**TEXTAUSZUG**:
::::

Für die Baugeschichte zentral wäre die auf dieser Bleitafel enthaltene Information, dass bei der Beisetzung der Kaiserin Gisela im Speyerer Dom am 11. März 1043 mindestens drei Erzbischöfe sowie deutlich mehr als zwölf Bischöfe aus allen Teilen des deutschen Reichs anwesend waren. Einladung und Anreise einer so großen Zahl höchster geistlicher Würdenträger erforderten auch im Mittelalter viel längerer Vorbereitungszeit, als zwischen Giselas Tod am 15. Februar und dem 11. März verfügbar war. Überdies ist eine Teilnahme so zahlreicher Würdenträger – auch aus diesem Grund – bei keiner anderen Beisetzung eines Königs oder einer Königin im Mittelalter nachzuweisen.

::::

**AUSZÜGE DER AUFLISTUNG**:
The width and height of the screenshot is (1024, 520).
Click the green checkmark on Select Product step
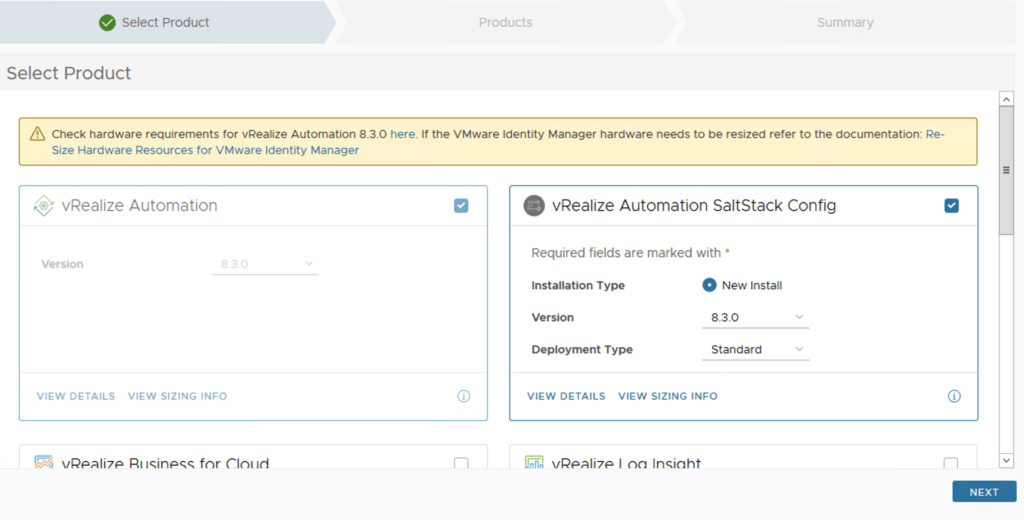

::::

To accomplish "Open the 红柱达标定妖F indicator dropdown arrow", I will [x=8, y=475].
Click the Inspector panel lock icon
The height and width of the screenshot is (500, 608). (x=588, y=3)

::::

**ÜBUNGSAUFGABEN**:
• a. Gib im Textauszug über Giselas Beisetzung alles von „Für die Baugeschichte“ bis hinunter zu „im Mittelalter nachzuweisen.“ erneut wieder und ändere dabei „Bleitafel“ in „Kupfertafel“.
• b. Schreibe den Text über die Beisetzung der Kaiserin Gisela im Speyerer Dom weiter, wo er endet.
Die Auflistung ist eigenständiges Material und gehört nicht zum Textauszug.

**ENDERGEBNISSE**:
• a.
Für die Baugeschichte zentral wäre die auf dieser Kupfertafel enthaltene Information, dass bei der Beisetzung der Kaiserin Gisela im Speyerer Dom am 11. März 1043 mindestens drei Erzbischöfe sowie deutlich mehr als zwölf Bischöfe aus allen Teilen des deutschen Reichs anwesend waren. Einladung und Anreise einer so großen Zahl höchster geistlicher Würdenträger erforderten auch im Mittelalter viel längerer Vorbereitungszeit, als zwischen Giselas Tod am 15. Februar und dem 11. März verfügbar war. Überdies ist eine Teilnahme so zahlreicher Würdenträger – auch aus diesem Grund – bei keiner anderen Beisetzung eines Königs oder einer Königin im Mittelalter nachzuweisen.

• b.
Teilweihe war bereits terminiert

Anlass für die Anwesenheit dieser ungewöhnlich zahlreichen Erzbischöfe und Bischöfe in Speyer kann eigentlich nur die schon länger geplante, feierliche Weihe der damals fertiggestellten Ostteile der im Bau befindlichen Domkirche gewesen sein, in denen nun endlich die Liturgie für den 1039 auf der Baustelle beigesetzten Kaiser Konrad II. gefeiert werden konnte. Die jüngere Geschichtsforschung hat eine Weihe etwa 1041 vermutet, ohne die Bleitafel als zeitgenössische Quelle für eine Bischofsversammlung 1043 zu beachten. Da der 11. März ein Freitag war, dürfte die Weihe am folgenden Sonntag, dem 13. März 1043 stattgefunden haben. Damit wäre ein wichtiges, festes Datum für die Geschichte des Speyerer Doms neu gewonnen.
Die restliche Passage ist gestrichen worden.